The range and depth of applications will also continue to expand. By 2005, it is expected that most e-mail traffic will be secure at application and network level; most supply chains will trade electronically; some leading-edge organizations will have been reengineered into virtual companies; consumer certificates will be in widespread use; smart cards will be in ubiquitous use worldwide for everything from Internet access and electronic commerce to ticketing in theatres and public transport; client personal computers and network computers will be marketed with built-in fingerprint scanners in the mouse or keyboard; and cryptography and the Internet trust model will be accepted facts. A workable framework for global trust infrastructure will begin to emerge, and trusted third-party licensing and data protection laws will have been harmonized internationally. There will be recognized policy standards for issuing or revoking certificates, and international laws on liability.

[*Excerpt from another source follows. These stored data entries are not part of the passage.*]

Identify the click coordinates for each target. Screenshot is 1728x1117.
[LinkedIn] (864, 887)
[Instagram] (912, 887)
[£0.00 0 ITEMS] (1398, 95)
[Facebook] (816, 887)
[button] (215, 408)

The development of the principles governing electronic commerce, as well as the specific technologies and their standards, is being undertaken through inter-organizational cooperation across national borders. However, in markets that depend on intellectual assets and know-how, products that take the market lead usually capture increasingly large shares. Those who have established the international de facto standards win. This is a strong incentive to adopt Internet commerce: countries and firms in the region should be geared from its inception to be at the forefront in order to have an influence on the standards adopted.